Outre que le cumul des mandats de député et de sénateur est interdit (article L.O. 137 du code électoral), un député ou un sénateur ne peut plus cumuler son mandat parlementaire avec celui de représentant au Parlement européen (article L. O. 137-1). Sauf cas de contentieux, ces incompatibilités sont automatiques dans la mesure où elles prennent effet dès l'élection qui place l'élu en situation de cumul de mandat, sans délai d'option.

Est également incompatible avec l'exercice d'un mandat parlementaire l'exercice de plus d'un mandat local parmi les mandats de conseiller régional, conseiller à l'assemblée de Corse, conseiller général, conseiller de Paris, conseiller municipal d'une commune d'au moins de 3 500 habitants (article L.O. 141). S'agissant des modalités de cessation des incompatibilités, le régime applicable aux députés et aux sénateurs se caractérise par la liberté de choix et, à défaut d'option, par la déchéance du mandat le plus récent. Un parlementaire qui acquiert un mandat le plaçant en situation d'incompatibilité dispose d'un délai de trente jours à compter de la date de l'élection qui l'a placé dans cette situation ou, en cas de contestation, de la date à laquelle le jugement confirmant cette élection est devenu définitif, pour démissionner du mandat de son choix.

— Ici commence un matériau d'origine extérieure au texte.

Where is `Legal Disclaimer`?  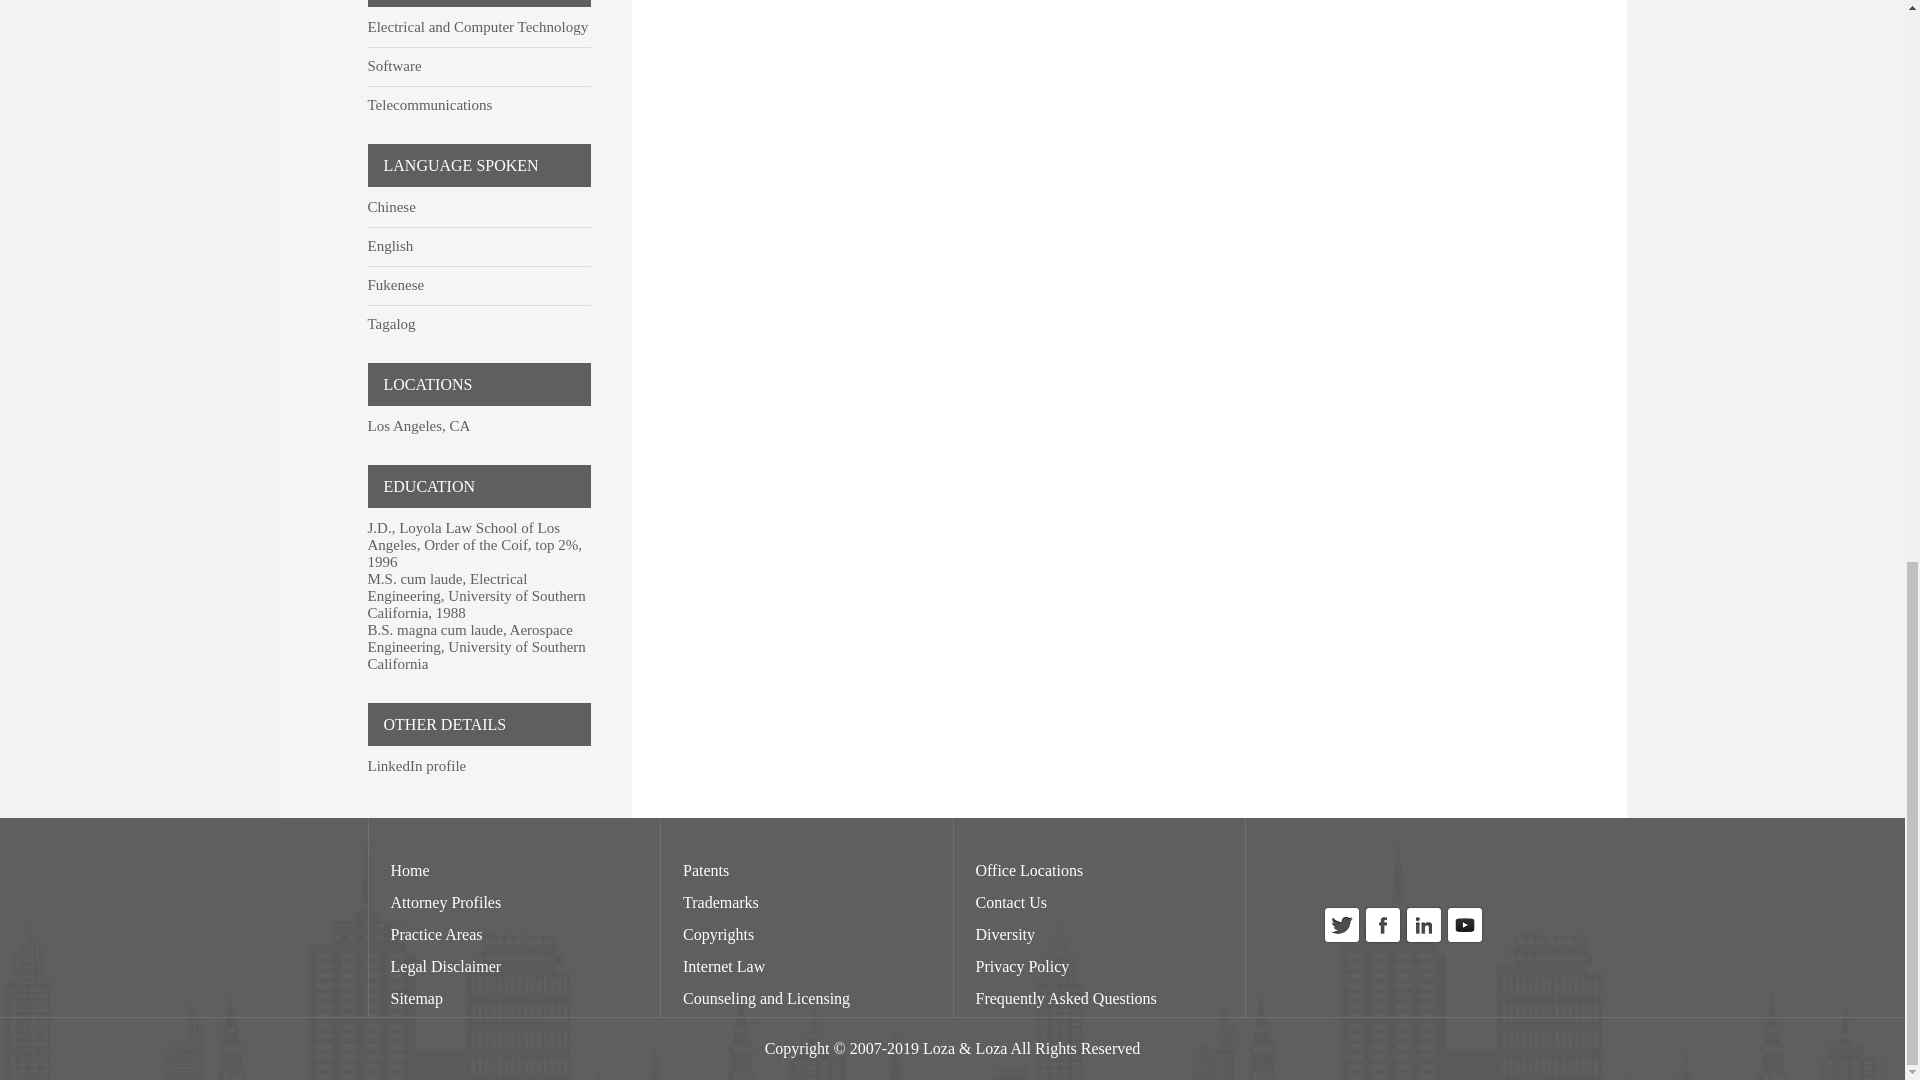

A défaut d'option, son mandat acquis le plus récemment prend fin de plein droit.

Un parlementaire national peut toujours exercer une fonction exécutive locale parmi les fonctions de président de conseil régional, président du conseil exécutif de Corse, président de conseil général, maire ou maire d'arrondissement.

Un représentant au Parlement européen, outre qu'il ne peut pas être dans le même temps titulaire d'un mandat parlementaire national, ne peut exercer plus d'un mandat électoral parmi les mandats de conseiller régional, conseiller à l'Assemblée de Corse, conseiller général, conseiller de Paris ou conseiller municipal d'une commune d'au moins 3 500 habitants. Un élu local ne peut, quant à lui, être titulaire de plus de deux mandats électoraux parmi les mandats de conseiller régional, de conseiller à l'Assemblée de Corse, de conseiller général, de conseiller de Paris, de conseiller municipal (quelle que soit la taille de la commune), et de conseiller d'arrondissement.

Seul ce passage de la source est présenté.